Figure 2: Trends in hourly teacher pay and the pay gap relative to other professions, 2012-2020

The proportion of job adverts for secondary teachers that offered a salary of less than £30k in real terms rose from 6.5% to 13% in 2019 with a sharp drop to 7.7% in 2020.  The average pay gap with other professions climbed initially to 8% but narrowed subsequently to 3% in 2020 (dashed line).

By contrast, primary teacher positions that paid below 30k in real terms jumped from 14% in 2012 to one in four in 2020. This increase was sharp and continuous. The pay gap compared to other professions doubled from 7% to 14%. If the data are accurate, UK schools were further away from the goal of offering primary teachers competitive pay in 2020 than they had been in 2012.

Conclusions

Using online vacancy data to monitor trends in the teacher job market, this post documents an unbroken demand for teachers with, at worst, a modest interruption at the start of the Covid-19 pandemic.

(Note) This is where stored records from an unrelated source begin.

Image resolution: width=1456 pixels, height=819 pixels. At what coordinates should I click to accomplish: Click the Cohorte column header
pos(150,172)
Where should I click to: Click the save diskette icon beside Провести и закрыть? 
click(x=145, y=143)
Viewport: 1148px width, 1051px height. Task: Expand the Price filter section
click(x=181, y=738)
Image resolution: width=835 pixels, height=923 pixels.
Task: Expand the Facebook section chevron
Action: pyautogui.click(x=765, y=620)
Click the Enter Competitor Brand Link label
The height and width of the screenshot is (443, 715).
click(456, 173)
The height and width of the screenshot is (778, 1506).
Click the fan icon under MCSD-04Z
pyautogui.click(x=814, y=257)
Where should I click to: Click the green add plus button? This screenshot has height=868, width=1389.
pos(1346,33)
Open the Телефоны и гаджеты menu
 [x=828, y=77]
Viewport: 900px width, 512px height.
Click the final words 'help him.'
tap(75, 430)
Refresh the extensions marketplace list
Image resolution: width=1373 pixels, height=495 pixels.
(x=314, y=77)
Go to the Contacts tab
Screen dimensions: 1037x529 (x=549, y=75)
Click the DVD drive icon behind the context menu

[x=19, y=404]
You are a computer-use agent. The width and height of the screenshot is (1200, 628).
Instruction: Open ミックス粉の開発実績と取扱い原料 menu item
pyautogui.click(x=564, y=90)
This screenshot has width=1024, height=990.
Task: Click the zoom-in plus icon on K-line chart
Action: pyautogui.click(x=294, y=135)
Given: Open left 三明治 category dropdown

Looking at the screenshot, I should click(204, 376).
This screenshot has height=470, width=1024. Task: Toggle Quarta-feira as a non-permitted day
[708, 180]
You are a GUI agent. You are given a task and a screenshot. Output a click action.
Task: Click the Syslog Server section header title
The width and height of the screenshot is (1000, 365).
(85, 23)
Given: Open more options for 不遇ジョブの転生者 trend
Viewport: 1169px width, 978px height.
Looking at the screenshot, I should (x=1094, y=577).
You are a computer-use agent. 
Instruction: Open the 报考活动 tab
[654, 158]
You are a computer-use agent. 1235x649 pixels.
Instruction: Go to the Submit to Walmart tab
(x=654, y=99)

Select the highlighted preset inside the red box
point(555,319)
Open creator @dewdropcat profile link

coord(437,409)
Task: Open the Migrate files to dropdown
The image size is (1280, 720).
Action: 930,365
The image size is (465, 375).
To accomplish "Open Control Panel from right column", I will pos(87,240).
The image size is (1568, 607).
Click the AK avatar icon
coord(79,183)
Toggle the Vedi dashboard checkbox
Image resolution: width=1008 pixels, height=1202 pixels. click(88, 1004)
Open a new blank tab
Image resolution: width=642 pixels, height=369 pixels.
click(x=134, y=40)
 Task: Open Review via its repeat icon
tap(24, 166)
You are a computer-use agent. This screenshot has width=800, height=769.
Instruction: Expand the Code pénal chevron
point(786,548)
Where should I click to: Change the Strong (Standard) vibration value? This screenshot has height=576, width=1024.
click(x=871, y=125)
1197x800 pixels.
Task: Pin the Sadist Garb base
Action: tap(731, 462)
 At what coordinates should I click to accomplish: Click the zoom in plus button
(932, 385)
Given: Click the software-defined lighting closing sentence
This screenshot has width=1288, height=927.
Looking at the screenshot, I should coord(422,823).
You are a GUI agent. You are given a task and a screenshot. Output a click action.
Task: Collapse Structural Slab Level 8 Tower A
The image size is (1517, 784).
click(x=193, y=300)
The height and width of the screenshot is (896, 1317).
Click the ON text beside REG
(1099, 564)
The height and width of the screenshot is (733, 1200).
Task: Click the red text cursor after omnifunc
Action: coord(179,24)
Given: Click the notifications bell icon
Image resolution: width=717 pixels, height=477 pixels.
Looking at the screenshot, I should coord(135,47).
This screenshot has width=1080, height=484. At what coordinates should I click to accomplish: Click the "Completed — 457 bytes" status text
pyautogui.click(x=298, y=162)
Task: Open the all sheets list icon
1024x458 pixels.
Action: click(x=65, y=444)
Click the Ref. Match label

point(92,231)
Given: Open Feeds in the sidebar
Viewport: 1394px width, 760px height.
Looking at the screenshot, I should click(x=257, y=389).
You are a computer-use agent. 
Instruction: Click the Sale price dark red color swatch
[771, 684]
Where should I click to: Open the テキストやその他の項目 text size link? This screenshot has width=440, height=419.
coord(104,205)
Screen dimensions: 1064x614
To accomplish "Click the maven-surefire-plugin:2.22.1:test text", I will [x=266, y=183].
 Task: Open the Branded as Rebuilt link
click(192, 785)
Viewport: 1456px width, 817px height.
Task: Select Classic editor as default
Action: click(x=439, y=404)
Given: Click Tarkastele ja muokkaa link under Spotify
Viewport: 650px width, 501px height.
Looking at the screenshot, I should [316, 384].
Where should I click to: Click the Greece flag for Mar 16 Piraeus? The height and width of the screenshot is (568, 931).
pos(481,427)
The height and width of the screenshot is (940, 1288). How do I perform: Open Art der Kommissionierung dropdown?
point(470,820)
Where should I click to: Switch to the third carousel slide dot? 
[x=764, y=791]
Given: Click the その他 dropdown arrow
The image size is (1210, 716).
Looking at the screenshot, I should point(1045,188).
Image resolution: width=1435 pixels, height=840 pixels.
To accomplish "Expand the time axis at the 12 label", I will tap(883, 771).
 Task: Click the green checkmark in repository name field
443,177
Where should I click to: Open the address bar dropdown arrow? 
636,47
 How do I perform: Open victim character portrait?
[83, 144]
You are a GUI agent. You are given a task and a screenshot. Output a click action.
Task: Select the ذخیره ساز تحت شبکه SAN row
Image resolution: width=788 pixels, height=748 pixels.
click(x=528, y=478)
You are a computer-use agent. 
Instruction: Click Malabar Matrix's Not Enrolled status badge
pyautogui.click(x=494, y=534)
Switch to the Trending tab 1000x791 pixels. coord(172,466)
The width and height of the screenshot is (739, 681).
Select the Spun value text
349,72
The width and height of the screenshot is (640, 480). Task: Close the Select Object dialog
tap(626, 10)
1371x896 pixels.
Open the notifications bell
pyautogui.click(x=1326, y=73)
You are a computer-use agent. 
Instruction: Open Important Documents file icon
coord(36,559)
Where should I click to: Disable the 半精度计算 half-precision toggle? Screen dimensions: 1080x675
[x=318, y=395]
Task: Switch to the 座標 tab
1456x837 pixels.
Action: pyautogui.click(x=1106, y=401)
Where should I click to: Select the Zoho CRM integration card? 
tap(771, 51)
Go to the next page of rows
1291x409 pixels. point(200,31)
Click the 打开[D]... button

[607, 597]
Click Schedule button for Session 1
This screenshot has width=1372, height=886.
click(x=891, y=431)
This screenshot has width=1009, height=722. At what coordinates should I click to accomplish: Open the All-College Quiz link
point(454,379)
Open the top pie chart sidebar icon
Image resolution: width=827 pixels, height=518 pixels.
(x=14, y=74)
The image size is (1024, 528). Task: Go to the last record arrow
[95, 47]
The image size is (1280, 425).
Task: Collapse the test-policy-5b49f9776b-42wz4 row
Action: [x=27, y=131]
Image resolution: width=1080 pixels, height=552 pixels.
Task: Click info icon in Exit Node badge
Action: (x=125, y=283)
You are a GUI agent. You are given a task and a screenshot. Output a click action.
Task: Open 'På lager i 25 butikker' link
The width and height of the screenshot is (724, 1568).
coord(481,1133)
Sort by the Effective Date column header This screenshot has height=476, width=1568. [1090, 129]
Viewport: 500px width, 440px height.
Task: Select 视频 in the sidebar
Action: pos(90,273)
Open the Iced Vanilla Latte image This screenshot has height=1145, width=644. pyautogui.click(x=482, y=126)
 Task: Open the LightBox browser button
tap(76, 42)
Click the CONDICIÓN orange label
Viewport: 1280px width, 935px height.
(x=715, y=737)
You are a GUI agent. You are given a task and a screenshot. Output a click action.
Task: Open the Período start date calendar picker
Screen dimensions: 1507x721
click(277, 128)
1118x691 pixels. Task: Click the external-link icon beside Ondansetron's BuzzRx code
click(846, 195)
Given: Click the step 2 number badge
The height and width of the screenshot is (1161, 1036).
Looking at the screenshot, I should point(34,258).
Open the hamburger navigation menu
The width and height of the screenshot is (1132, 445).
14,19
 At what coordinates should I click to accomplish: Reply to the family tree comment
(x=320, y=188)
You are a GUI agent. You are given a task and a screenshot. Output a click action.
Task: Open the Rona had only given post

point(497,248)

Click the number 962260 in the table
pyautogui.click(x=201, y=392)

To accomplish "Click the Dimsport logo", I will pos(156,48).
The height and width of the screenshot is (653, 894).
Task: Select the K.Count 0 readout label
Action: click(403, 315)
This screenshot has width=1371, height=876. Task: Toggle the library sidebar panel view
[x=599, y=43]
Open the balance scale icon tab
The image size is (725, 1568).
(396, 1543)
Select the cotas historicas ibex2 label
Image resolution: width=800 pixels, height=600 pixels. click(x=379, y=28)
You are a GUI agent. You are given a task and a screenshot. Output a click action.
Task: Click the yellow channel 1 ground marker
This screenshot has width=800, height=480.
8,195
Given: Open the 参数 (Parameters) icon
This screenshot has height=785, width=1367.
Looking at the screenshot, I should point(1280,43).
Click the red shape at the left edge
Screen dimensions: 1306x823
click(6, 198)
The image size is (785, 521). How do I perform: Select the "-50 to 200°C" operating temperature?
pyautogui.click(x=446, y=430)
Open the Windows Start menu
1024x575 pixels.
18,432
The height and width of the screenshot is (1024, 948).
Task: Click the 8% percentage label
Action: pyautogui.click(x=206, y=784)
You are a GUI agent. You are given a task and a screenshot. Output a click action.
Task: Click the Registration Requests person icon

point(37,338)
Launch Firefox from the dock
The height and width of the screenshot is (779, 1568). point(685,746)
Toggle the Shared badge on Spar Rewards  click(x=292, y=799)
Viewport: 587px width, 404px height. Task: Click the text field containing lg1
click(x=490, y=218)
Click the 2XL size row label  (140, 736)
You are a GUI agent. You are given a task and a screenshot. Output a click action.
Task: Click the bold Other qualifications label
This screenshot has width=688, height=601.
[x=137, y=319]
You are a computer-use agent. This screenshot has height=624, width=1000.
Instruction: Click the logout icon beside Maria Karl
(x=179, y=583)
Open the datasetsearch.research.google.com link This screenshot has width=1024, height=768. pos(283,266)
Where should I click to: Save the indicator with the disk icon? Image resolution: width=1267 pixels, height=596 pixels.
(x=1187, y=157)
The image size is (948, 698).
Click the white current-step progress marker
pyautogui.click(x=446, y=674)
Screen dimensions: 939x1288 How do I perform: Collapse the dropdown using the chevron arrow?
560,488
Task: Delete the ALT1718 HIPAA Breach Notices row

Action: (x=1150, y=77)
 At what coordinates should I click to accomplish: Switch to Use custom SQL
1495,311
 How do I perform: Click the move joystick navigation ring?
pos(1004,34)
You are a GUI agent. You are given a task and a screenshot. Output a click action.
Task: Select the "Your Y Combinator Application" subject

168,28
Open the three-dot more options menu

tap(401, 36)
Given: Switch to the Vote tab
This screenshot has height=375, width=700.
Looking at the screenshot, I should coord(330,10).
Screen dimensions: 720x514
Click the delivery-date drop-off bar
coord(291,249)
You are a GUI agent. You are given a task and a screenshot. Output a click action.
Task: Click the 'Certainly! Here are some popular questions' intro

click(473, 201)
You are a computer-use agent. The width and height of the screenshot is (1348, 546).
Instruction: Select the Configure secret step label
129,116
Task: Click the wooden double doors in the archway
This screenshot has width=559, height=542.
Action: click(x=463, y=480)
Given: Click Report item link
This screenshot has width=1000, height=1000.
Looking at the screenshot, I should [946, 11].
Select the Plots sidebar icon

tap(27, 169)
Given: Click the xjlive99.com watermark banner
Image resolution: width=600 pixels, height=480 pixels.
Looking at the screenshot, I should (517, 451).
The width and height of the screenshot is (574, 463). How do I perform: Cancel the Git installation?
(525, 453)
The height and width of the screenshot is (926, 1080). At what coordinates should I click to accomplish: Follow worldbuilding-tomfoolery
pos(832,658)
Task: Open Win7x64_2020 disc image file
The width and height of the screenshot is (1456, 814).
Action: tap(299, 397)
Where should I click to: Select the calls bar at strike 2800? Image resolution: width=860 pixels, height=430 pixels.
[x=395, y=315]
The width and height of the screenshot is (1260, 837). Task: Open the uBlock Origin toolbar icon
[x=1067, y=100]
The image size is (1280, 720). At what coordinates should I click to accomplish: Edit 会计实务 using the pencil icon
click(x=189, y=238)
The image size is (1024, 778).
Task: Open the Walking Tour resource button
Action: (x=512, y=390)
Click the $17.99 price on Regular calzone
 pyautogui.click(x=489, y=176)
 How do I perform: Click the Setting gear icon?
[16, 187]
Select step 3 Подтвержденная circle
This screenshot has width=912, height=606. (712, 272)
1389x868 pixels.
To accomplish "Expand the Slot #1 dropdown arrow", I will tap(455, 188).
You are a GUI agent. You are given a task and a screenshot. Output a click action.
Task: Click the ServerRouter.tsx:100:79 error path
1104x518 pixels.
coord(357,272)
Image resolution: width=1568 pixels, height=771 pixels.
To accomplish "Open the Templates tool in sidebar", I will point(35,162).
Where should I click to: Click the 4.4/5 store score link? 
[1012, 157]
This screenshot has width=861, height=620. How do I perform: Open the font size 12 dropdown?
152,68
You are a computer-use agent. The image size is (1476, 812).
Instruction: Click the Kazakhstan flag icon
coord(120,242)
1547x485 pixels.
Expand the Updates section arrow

However, despite this, pay has often trailed behind other professions, in particular for primary teachers. The average pay gap has doubled to 14% since 2012. A quarter of vacancies offered less than £30k per year in real terms.

This is a matter of concern. Early years education is creating the necessary conditions for successful progression through school, into tertiary education, and for success, independence and wellbeing in later life. The long squeeze on the salary of those who work with young children during this formative period can’t be good news.

The target of an annual starting salary of £30,000 in 2023 will help to reverse some of the erosion of pay since 2012. However, with current levels of inflation projected to last over the medium-term, £30,000 in 2023 might not make as much of a splash as the government is hoping for.

This work was supported by the Economic and Social Research Council [ES/T014768/1].